During dfs.permissions.enabled testing, you can turn off permission checking (otherwise there is no permission to access it)

Dfs.replication

three

Dfs.namenode.heartbeat.recheck-interval

20000

Dfs.permissions.enabled

False

3.2. mapred-site.xml can only be configured in Namenode)

Mapreduce.framework.name associates mapreduce with yarn resource scheduling platform (that is, mapreduce computing engine uses yarn as scheduling engine)

Mapreduce.framework.name

Yarn

3.3yarn-site.xml can only be configured in Namenode

Yarn.resourcemanager.hostname configure the hostname of the Namenode

Yarn.nodemanager.aux-services/yarn.nodemanager.aux-services.mapreduce_shuffle.class configuration Computing MapReduce Computing Service

Yarn.resourcemanager.hostname

Hmaster

Yarn.nodemanager.aux-services

Mapreduce_shuffle

Yarn.nodemanager.aux-services.mapreduce_shuffle.class

Org.apache.hadoop.mapred.ShuffleHandler

4. After the basic configuration, format the namenode node first.

Hdfs namenode-format

Start-dfs.sh starts all nodes of the Hadoop cluster

Stop-dfs.sh stops all nodes of the Hadoop cluster

Start the namenode node (master)

Hdfs-daemon start namenode

Hdfs-daemon stop namenode

Hadoop-daemon.sh start namenode

Hadoop-daemon.sh stop namenode

Hadoop-daemon.sh start datanode

Hadoop-daemon.sh stop datanode

Jps to see if the relevant processes are up.
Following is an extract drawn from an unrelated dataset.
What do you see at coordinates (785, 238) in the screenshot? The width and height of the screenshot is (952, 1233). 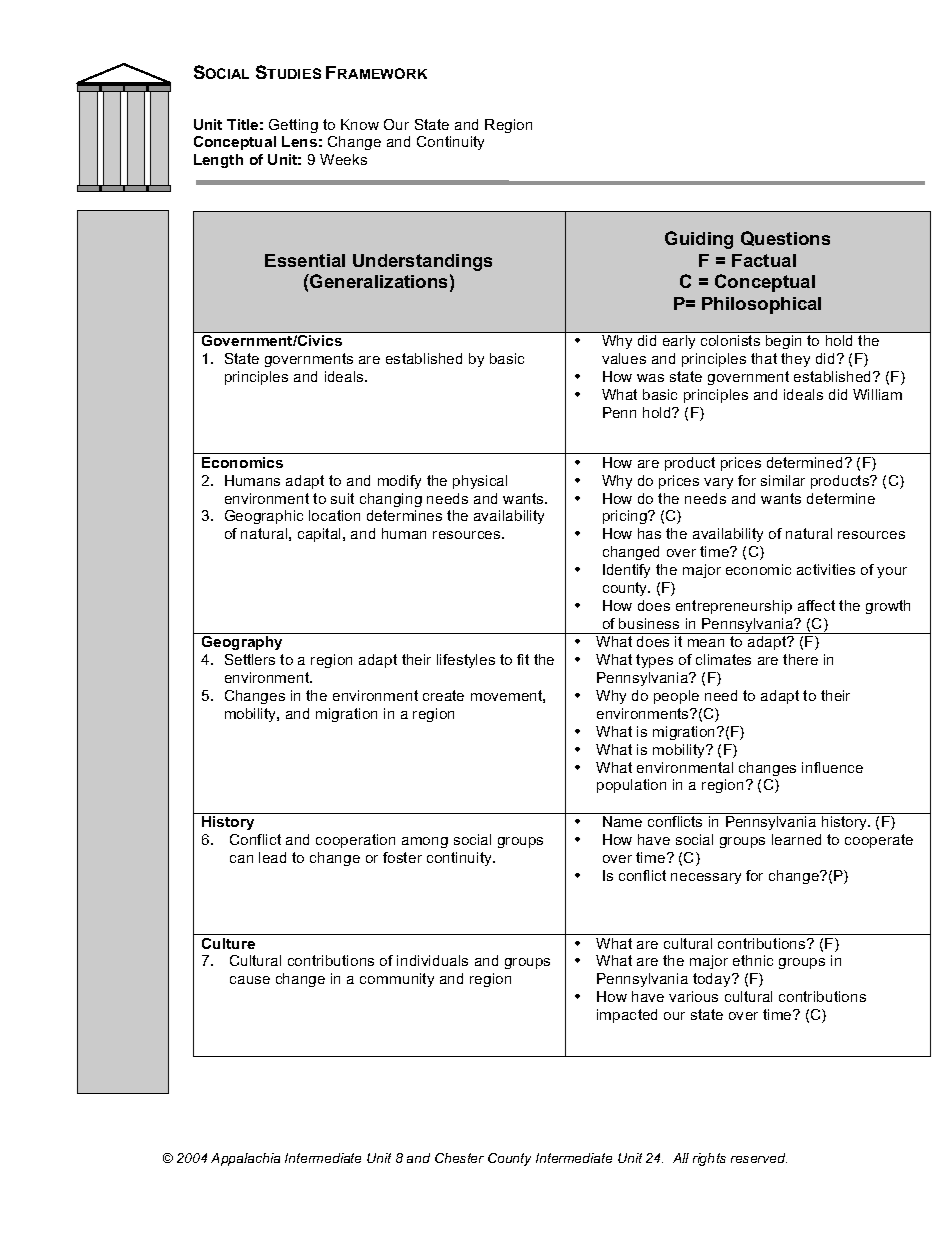 I see `Questions` at bounding box center [785, 238].
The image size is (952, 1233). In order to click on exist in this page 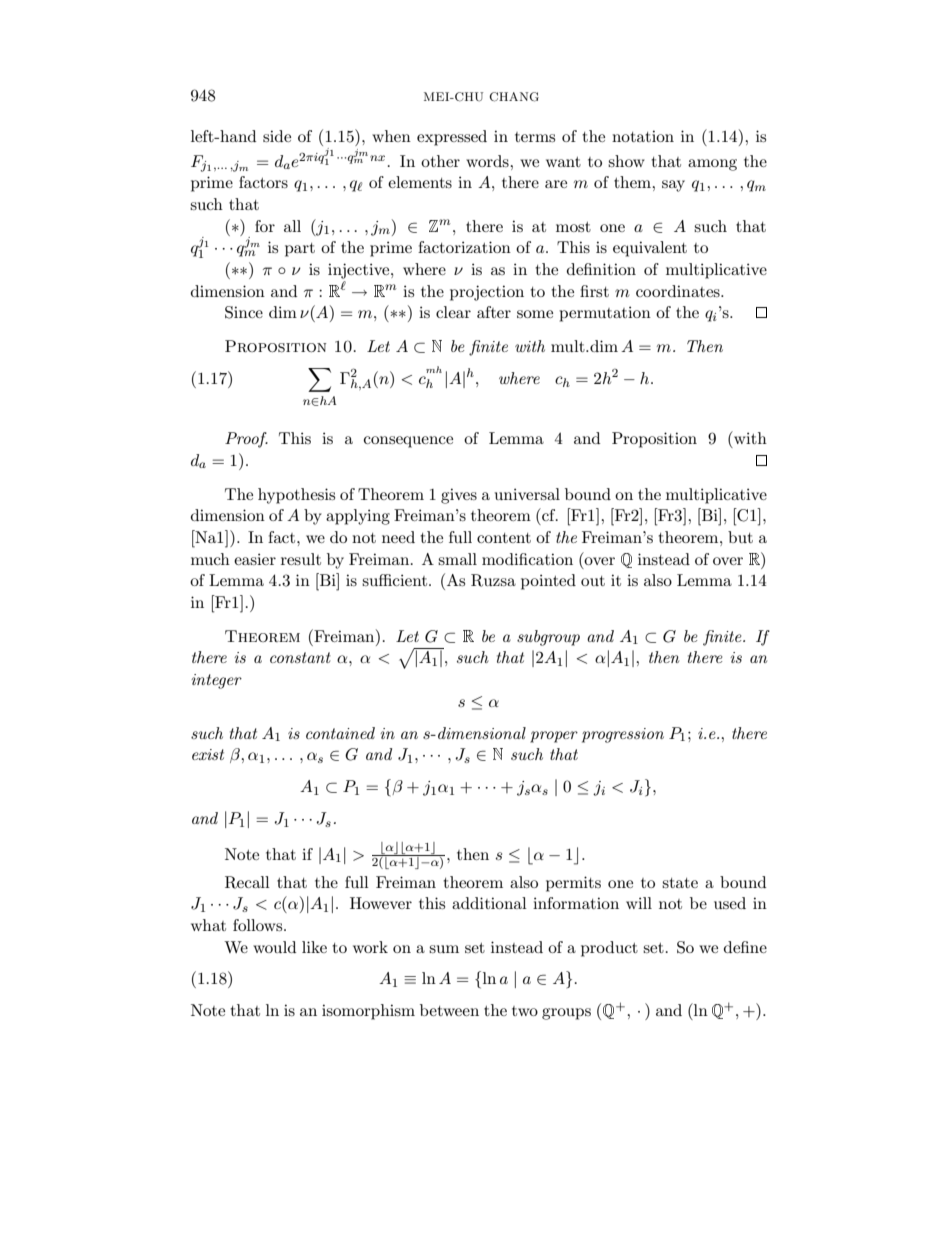, I will do `click(208, 754)`.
Hdfs dfsadmin-report | more to view the status of the Hadoop cluster

Http://172.26.19.40:50070/ Hadoop Cluster UI Management Interface

Http://172.26.19.40:9000/ Cluster Internal Communication Interface Service

5. Only under the namenode node / usr/local/hadoop/etc/hadoop

Add all DataNode nodes hostname to the slaves file (to facilitate future scripts to configure all slaves nodes in batches)

Vim slaves

Hslave1

Hslave2

Hslave3

6. Privacy setting

Cd ~ go to the root directory ll-an and find the .ssh file

Execute ssh-keygen-t rsa in the .ssh directory to generate the root user private key and public key as follows

Then copy the public key id_rsa.pub to all slave nodes .ssh directory

(when logging in to slave with root on master, the private key of master is encrypted and transmitted to the slave node. The public key copied by all slave nodes can be decrypted, which proves that the root user has logged in.)
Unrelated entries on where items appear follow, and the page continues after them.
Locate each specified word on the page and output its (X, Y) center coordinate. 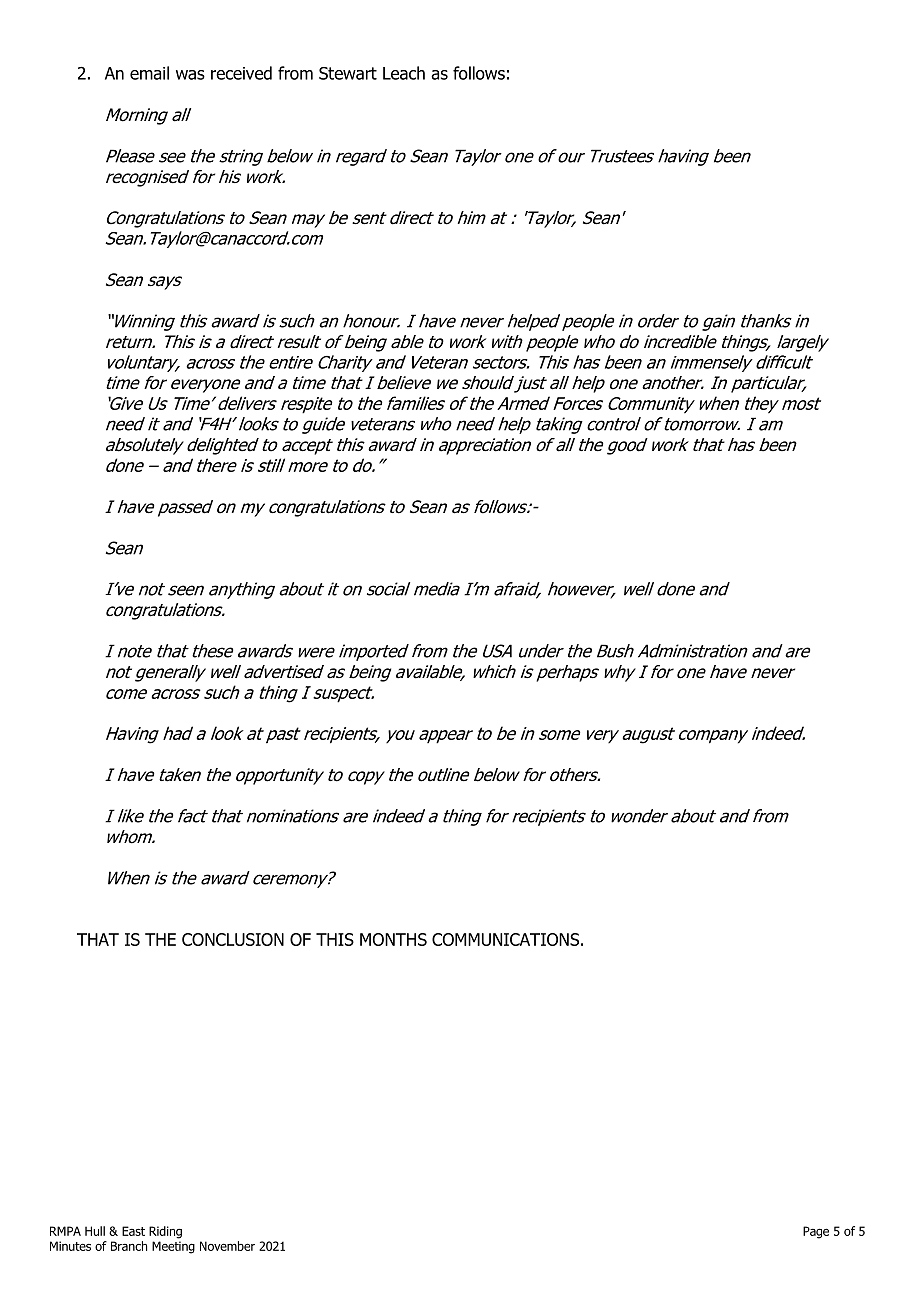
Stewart (348, 73)
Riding (165, 1232)
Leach (404, 73)
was (190, 75)
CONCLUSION (233, 939)
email (149, 73)
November (227, 1246)
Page (816, 1232)
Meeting (173, 1247)
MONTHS (393, 939)
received (241, 73)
Execute the command Ssh-copy-id slave2 to copy the public key id_rsa.pub to the .ssh directory of slave2 (generate the file authorized_keys)

At this time, you can log in to slave1 without secret access on master.
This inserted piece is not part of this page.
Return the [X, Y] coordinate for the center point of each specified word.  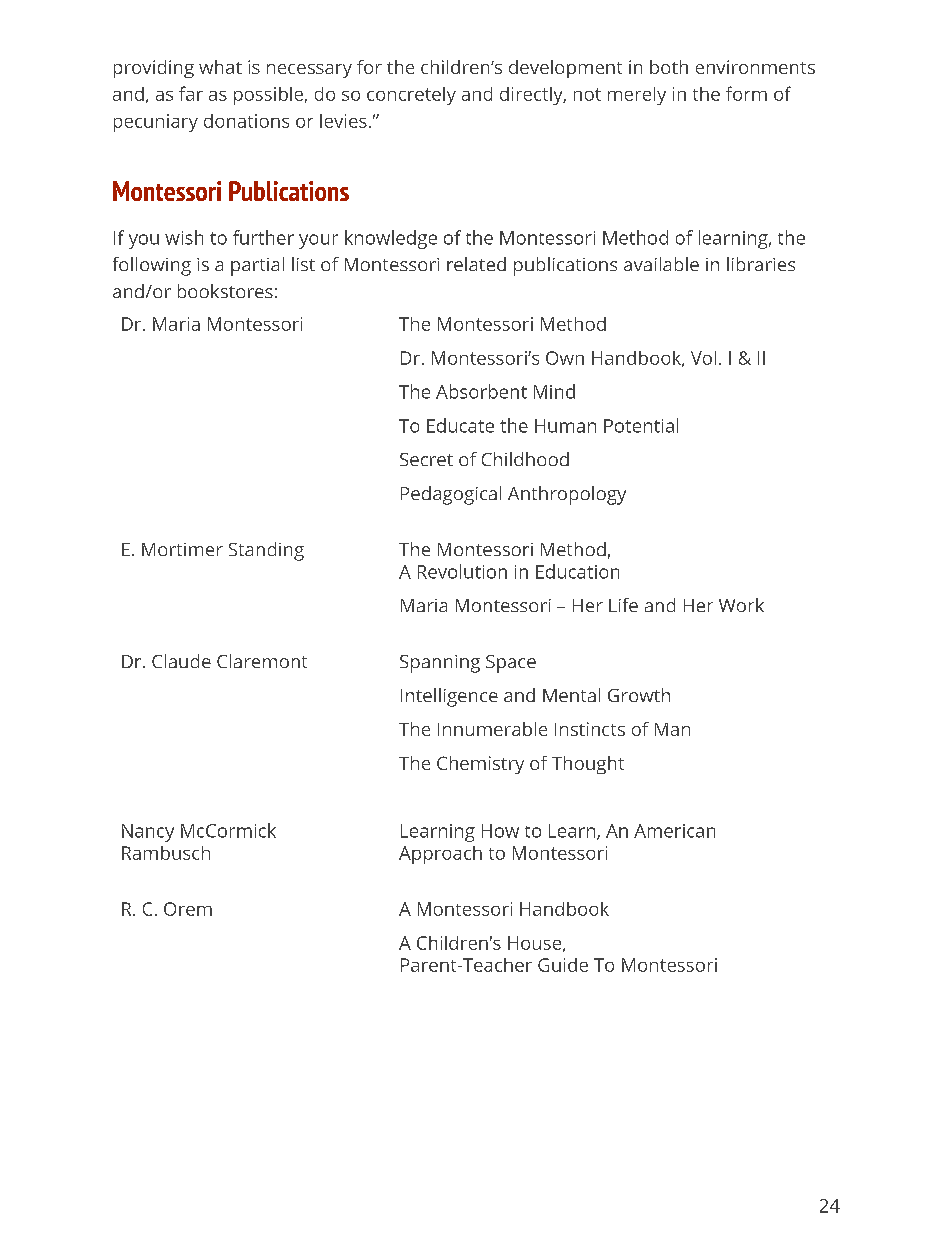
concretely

Welcome to subscribe "Shulou Technology Information " to get latest news, interesting things and hot topics in the IT industry, and controls the hottest and latest Internet news, technology news and IT industry trends.

*The comments in the above article only represent the author's personal views and do not represent the views and positions of this website. If you have more insights, please feel free to contribute and share.